3.4. Result comparison
The confusion matrix results of the SVM, random forest and PCA-SVM are demonstrated displayed in Figure 5, 6 and 7. From the confusion matrix it observed that SVM predict 86 are class 0 and 52 are class 1 and there are 5 predict wrong. That means it has a high accuracy(0.95) but it has a lower precision. As for PCA-SVM it has the same performance and RF has the highest recall(0.96), there are 88 are class 0 and 48 are class 1.
Figure 7. PCA-SVM.
4. Discussion
The performance of the three models met expectations. It is worth noting that the performance of the PCA-SVM has a higher accuracy. From the result part it shows that although Random Forest has high accuracy but the precision is low. From the primitive study on compressive strength of concrete[9], it can be seen that RF has eliminating the impact of some unimportant redundancies effectively, but as the features goes more and more, the precision goes lower and lower. In order to get higher precision an optimal combination must be found to meet the need. As for RF-SVM, it has higher precision more like SVM, from [10] it can observe that when build a SVM model it has to introduce a kernel function to transform the low dimensional nonlinear problem into a high-dimensional linear problem.

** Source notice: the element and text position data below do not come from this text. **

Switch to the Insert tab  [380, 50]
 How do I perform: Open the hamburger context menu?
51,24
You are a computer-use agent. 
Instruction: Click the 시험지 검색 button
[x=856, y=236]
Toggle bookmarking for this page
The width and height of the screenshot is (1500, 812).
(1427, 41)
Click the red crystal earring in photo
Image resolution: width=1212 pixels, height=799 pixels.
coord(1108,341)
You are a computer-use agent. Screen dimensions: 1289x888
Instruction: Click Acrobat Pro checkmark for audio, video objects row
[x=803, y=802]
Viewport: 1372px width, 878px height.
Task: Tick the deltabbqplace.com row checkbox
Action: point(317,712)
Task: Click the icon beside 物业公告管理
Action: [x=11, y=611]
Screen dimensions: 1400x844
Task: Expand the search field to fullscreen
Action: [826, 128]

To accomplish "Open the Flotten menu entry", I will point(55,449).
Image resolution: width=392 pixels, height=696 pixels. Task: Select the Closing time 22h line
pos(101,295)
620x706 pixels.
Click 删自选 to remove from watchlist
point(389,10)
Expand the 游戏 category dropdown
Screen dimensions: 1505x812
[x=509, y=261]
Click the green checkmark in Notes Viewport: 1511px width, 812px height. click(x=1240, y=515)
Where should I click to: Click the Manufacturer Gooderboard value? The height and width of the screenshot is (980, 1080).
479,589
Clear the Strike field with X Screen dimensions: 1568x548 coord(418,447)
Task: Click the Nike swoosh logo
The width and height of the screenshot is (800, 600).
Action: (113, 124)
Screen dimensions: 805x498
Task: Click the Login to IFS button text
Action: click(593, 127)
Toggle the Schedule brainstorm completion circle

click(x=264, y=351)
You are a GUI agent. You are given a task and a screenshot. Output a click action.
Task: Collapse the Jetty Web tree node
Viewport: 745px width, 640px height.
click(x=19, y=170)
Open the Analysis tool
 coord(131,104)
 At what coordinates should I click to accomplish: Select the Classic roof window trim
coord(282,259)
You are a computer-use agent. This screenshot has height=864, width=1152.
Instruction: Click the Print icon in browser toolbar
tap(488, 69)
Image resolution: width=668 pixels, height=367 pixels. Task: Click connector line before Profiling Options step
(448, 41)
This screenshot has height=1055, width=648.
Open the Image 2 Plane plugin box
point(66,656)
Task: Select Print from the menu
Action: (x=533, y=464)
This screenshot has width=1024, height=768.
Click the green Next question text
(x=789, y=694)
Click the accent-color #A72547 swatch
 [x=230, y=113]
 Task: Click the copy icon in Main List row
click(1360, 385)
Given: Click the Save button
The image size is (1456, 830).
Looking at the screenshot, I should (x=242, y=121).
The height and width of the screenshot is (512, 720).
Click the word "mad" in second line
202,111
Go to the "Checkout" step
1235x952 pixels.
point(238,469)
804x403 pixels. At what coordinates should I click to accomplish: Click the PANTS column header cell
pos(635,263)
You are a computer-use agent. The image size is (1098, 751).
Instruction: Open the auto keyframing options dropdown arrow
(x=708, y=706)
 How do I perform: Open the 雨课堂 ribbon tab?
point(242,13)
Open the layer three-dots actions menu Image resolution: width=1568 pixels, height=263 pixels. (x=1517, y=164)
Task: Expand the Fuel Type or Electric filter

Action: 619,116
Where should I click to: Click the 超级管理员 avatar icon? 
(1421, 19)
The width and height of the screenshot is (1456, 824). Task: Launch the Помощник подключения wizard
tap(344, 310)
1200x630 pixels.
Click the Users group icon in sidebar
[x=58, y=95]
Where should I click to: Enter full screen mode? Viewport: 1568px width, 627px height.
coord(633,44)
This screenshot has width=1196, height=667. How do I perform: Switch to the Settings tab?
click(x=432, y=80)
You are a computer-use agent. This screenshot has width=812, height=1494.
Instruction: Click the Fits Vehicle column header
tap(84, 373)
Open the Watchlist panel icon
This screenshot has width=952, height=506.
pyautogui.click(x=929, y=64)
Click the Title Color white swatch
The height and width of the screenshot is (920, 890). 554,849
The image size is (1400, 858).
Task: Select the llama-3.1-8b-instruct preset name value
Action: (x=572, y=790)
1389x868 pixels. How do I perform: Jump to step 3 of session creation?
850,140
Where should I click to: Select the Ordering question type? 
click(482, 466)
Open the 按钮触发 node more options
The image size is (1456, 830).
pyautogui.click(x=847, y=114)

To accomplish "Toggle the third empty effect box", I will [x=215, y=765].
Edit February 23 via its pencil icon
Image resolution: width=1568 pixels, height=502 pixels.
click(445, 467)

Optimizing parameters to find the highest precision to be the input, as for RF it’s just a method to do the variable culling, to make sure SVM will preform better, it make no sense to the precision.
5. Conclusion
It observed that the model RF-SVM achieve 95% high accuracy. If compare RF-SVM with SVM, it can be seen that they gain the same accuracy, precision and recall. This indicates that some features are useless in predicting the tumors. If compare RF-SVM with PCA-SVM: both have dimension reduction step. The accuracy, precision and recall are similar because they both use SVM. However, RF-SVM complete the training in a much shorter time, which is more efficient. If compare RF-SVM with RF: although RF has higher accuracy, precision and recall, the training time of RF is three times as long as RF-SVM. Overall, RF-SVM can achieve high accuracy (95%). There also needs more data to train and in the future, it is still really important working on optimizing the model, in the future, the author wishes the accuracy will be higher than this one and the advice on improving the model from readers is welcomed.